Я справился у студентки, который час.
— Предполагалось, что я окажусь здесь в полдень, — зачем-то пояснил я.
— Без пяти час, — ответила девушка, бросая взгляд на терминал. Машинально я повернулся туда же. Табло высвечивало время, декаду, месяц и год.
— Ваши часы врут, — сказал я.
Девушка встревожилась.
— Год установлен неправильно, — пояснил я. — Дата.

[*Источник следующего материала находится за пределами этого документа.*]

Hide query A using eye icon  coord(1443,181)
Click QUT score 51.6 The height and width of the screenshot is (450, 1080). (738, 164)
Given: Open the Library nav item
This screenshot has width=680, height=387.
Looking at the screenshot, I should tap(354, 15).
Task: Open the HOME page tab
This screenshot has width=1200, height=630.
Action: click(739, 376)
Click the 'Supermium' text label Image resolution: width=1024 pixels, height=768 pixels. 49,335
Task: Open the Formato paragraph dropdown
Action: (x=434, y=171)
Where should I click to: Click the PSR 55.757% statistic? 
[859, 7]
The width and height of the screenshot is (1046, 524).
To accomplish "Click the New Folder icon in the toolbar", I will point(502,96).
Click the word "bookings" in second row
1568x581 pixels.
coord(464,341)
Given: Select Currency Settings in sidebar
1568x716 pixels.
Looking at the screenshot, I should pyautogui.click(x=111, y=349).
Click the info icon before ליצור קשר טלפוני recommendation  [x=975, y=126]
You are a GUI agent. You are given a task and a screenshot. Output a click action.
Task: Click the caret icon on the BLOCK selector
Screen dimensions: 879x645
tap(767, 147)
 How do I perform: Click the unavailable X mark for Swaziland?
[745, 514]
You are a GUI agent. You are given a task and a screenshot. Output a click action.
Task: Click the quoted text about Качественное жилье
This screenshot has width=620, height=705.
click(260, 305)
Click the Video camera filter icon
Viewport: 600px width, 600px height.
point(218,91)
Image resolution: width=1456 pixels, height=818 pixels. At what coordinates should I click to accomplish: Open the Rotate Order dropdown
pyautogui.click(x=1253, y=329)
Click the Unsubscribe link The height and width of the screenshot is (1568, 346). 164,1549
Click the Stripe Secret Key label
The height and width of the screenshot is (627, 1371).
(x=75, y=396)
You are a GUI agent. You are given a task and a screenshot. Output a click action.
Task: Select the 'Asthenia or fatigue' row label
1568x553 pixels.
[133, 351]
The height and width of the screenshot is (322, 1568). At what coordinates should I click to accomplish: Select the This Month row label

Она должна быть совсем другой.
Но ровное холодное свечение цифр на электронном табло, округлившиеся глаза собеседницы, биение моего собственного сердца, запах влажной листвы — все, все подсказывало мне: часы не врут, теперь именно час пополуночи дня, месяца и года, минувших восемнадцать лет тому назад, и я нахожусь здесь и теперь, на другой день после того дня, упомянув о котором в начале повести я употребил слова «однажды, давным-давно…»
А темпоральный сдвиг-то посерьезнее, чем казалось, — возобновил свою активность мозг.
— Мне срочно нужно назад, — сказал я, поворачиваясь, чтобы бежать туда, где грезилось спасение, — в шестую биолабораторию, ту самую, в которой спустя восемнадцать лет биологии предстояло уступить место чартену. Словно бы надеясь еще застать там следы чартен-поля, возбуждаемого всего лишь на четыре наносекунды.